Supercomputer analyzes web traffic across the entire internet

Modeling web traffic could aid cybersecurity, computing infrastructure design, Internet policy, and more.

Share

Understanding web traffic patterns at such a huge scale helps inform internet policy, distinguish and prevent outages, guarding against cyberattacks, and designing more efficient computing infrastructure.

A similar approach has been designed by MIT scientists in partnership with the Widely Integrated Distributed Environment (WIDE) project, founded by several Japanese universities, and the Center for Applied Internet Data Analysis (CAIDA), in California, using a supercomputing system. Scientists have developed a model that captures what web traffic looks like around the world on a given day. Scientists think that the model can be used as a measurement tool for internet research and many other applications.

By taking a massive network dataset, the model can generate statistical measurements about how all connections in the network affect each other. What’s more, the measures can help scientists determine insights about peer-to-peer filesharing, nefarious IP addresses, and spamming behavior, the distribution of attacks in critical sectors, and traffic bottlenecks to better allocate computing resources and keep data flowing.

Jeremy Kepner, a researcher at the MIT Lincoln Laboratory Supercomputing Center, said, “We built an accurate model for measuring the background of the virtual universe of the Internet. If you want to detect any variance or anomalies, you have to have a good model of the background.”

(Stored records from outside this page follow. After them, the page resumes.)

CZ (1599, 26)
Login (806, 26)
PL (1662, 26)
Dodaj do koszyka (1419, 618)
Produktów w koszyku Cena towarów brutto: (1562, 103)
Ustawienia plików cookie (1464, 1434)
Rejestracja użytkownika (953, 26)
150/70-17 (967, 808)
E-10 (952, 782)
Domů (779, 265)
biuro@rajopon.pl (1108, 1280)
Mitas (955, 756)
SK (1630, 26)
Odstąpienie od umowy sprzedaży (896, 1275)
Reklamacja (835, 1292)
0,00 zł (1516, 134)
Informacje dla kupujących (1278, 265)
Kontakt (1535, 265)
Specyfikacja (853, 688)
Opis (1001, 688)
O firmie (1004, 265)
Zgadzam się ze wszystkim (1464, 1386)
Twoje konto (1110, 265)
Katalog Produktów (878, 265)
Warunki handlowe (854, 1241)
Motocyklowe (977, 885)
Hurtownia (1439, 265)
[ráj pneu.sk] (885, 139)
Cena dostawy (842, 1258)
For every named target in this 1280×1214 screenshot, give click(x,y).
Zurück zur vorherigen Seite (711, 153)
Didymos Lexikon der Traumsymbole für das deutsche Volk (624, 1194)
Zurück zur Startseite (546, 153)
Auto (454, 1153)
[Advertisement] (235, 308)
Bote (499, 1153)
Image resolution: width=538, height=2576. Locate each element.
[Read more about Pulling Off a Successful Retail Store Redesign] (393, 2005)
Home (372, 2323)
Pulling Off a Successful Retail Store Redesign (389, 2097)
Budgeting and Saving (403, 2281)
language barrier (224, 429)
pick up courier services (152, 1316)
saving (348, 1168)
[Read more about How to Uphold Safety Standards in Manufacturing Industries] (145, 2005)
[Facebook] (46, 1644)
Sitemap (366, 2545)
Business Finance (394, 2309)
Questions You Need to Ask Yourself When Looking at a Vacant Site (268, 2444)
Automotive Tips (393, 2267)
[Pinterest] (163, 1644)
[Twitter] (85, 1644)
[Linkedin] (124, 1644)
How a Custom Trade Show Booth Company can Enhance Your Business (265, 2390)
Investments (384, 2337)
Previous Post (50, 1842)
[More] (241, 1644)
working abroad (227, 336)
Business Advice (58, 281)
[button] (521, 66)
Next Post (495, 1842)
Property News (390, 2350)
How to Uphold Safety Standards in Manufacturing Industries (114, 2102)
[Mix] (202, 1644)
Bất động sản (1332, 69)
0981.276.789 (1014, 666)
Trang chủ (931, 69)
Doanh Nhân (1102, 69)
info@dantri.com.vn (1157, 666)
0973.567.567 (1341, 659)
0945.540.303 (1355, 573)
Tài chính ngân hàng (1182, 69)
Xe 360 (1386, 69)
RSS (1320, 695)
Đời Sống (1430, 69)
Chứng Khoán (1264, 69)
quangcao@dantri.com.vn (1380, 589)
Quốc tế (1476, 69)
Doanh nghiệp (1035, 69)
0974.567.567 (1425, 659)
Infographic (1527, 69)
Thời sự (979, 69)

To develop this model, scientists primarily gathered the largest publicly available internet traffic dataset, which includes 50 billion data packets exchanged in different locations across the globe over a period of several years. Then they sent the data through a unique kind of neural network pipeline operating across 10,000 processors of the MIT SuperCloud. That pipeline automatically trained a model that captures the relationship for all links in the dataset — from common pings to giants like Google and Facebook, to rare links that only briefly connect yet seem to have some impact on web traffic.

Before training any model on the data, scientists were required to do much more research. For this, they used a software named Dynamic Distributed Dimensional Data Model (D4M), that uses some averaging techniques to efficiently compute and sort “hypersparse data” that contains far more space than data points.

The data was then broken into units with 100,000 packets across 10,000 MIT SuperCloud processors. This generated more compact matrices of billions of rows and columns of interactions between sources and destinations.

However, the vast majority of cells in this hypersparse dataset were still empty. To process the matrices, the team ran a neural network on the same 10,000 cores. Behind the scenes, a trial-and-error technique started fitting models to the entirety of the data, creating a probability distribution of potentially accurate models.

Scientists then ensured that the model could capture a massive amount of data using a modified error-correction technique to refine the parameters of each model further.

Kepner said, “In the end, the neural network essentially generates a simple model, with only two parameters, that describes the internet traffic dataset, from really popular nodes to isolated nodes, and the complete spectrum of everything in between.”

A paper describing the approach was presented at the recent IEEE High-Performance Extreme Computing Conference.